En un sitio de paso
Vendía envoltorios oblongos, texturizados en hoja de
plátano, sus tamales eran artesanías acabadas en una manteca felizmente animal.
Me sonreí al notar que le importaba un pepino usar platos de hieloseco y vender
ese ígneo café en vasitos de unicel. Cada pedido llevaba implícita una parte de
autoservicio, era una especie de hágalo usted mismo obtener el
tenedor del interior del triciclo o las moribundas servilletas de papel. Las
frialdades de los contornos de la estación parecían limitar la cantidad de
palabras por comprador, casi como en fila rápida: umas 15 palabras o menos, y
sin embargo no faltaban osados atrevidos a charlar. De no haberse quedado sin
cambio jamás habría encontrado yo cómo hurgar en el alma de su carro de
tamales, ver las tenazas que usaba como manos o percibirle los ojos
persignadores secretos de cada centavo. Nunca su olor me habría revelado
la tierra tan viva y coloreada en el ambiente tan tercamente inhóspito de las
cuatro de la mañana cuando los ruiseñores, o lo que sean, cantan posados en la
obscuridad de las ramas ausentes, bajo estrellas quizá enfundadas en esos
densos algodones migratorios. Nunca habría podido entrever la quietud del amor
que se ejecuta en el silencio de un jacal todo surcado de hijos, el beso a la
media noche que lo despide para recibirlo con el comal caliente al despuntar el
alba, una esposa tan suya pero tan propiedad de los hijos en las horas de luz,
en las horas de campo y el trabajo de milpa. Las tardes silenciosas de amasado
en ese aire cargado en olores de chipilín y otras yerbas, de la crudeza de una
masa todavía a medio colar, y las hojas de plátano entretejidas en aromas de
leña. El amarrado sutil y misterioso puesto a punto por las manos de ella,
manos que tan bien le conocen los callos y el pelo, y su espalda y sus nalgas y
el calor de su sabor moreno. El hombre volvió sin éxito y con los ojos oscuros
atravesados en bostezos. Mi reacción, despierto ante ese raro y humeante
espejo, fue darle el cambio exacto que tenía de por sí en la billetera,
llevarme el otro billete y también el magma negro en el vasito de unicel para
derramarlo piadosamente sobre la primera piedra que tuve a bien pisar.

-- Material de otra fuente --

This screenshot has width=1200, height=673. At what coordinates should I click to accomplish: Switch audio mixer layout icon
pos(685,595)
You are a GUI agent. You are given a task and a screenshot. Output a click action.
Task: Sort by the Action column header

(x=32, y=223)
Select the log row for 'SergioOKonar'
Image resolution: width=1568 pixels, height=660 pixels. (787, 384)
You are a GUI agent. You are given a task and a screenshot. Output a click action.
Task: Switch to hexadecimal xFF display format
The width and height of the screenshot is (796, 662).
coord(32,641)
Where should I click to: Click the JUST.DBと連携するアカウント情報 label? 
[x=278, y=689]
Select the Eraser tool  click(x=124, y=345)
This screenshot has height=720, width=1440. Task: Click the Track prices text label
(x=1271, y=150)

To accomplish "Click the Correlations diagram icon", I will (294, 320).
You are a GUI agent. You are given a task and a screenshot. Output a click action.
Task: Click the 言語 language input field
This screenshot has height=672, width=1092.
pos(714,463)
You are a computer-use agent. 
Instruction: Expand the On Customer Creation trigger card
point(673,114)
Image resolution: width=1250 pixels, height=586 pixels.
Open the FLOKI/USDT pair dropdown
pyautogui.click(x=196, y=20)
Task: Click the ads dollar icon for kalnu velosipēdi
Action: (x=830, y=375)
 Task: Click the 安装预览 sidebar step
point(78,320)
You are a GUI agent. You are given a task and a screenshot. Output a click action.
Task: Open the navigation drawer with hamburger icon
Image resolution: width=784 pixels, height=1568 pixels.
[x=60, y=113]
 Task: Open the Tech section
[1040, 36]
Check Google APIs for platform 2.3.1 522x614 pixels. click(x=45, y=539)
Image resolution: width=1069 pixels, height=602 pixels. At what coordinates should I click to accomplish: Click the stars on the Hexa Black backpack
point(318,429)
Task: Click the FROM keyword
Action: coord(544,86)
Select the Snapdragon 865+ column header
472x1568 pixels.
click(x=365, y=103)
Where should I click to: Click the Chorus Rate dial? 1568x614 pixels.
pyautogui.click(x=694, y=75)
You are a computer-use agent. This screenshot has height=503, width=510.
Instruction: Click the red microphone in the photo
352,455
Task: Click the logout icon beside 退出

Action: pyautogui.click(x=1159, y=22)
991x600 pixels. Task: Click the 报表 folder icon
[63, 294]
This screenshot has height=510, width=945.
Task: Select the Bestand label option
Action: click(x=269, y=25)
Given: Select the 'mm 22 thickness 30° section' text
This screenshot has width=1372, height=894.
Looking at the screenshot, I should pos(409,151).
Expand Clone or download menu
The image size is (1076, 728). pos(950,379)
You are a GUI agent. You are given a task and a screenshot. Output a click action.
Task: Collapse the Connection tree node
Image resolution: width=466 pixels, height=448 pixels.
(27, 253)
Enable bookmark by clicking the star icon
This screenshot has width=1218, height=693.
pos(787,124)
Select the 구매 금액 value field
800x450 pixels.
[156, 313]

"Leonor", no pude evitar pensar, se llama Leonor y está envuelta en
mantas pensando en él, imaginando a alguien como yo, un rostro ajeno y sin
importancia, que por primera vez acierta al adivinarle el nombre. La bocina
esfuma todas las magias, salvo el picante de la salsa de los tamales, y el
viaje prosigue, con el olor de las manos de Leonor en mis fauces en sus tamales
en sus hojas de plátano en las tenazas que hacen las veces de manos en Ramiro
en su triciclo en la salida de la terminal en plena madrugada en un sitio de
paso en un hipo que ya casi me da miedo.